259

Vissers

Ik stuur een groot aantal vissers uit om hen te vangen — godsspraak van Jahwe (Jer 16, 16). Daarmee wijst Hij ons concreet op onze taak: vissen. Als men over de wereld spreekt of schrijft, gebruikt men soms het beeld van de zee. Er zit wel iets waars in die beeldspraak. In het mensenleven zijn er, zoals op zee, perioden van stilte en perioden van storm, van luwte en van stormwinden. Mensen zwemmen te midden van hoge golven door het zilte nat. Ze zoeken het hart van de storm, arme zwemmers, al lijken ze vrolijk, zelfs door het dolle heen. Ze proberen met hun lachsalvo's hun momenten van zwakte te verbergen; en hun teleurstelling, hun leven zonder liefde, zonder begrip voor de ander. Ze vreten elkaar op als vissen.

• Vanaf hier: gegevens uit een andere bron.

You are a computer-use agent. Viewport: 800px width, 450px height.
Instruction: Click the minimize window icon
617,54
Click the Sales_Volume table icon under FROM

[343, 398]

Het is een taak voor de kinderen van God, dat iedereen, in vrijheid, de netten van de Heer binnenzwemt om elkaar daar in liefde te vinden. Als we christen zijn, moeten we worden als die vissers die de profeet Jeremia met dezelfde beeldspraak beschrijft als Christus meer dan eens gebruikt: Volgt Mij; Ik zal u vissers van mensen maken (Mat 4, 19), zegt Hij tot Petrus en Andreas.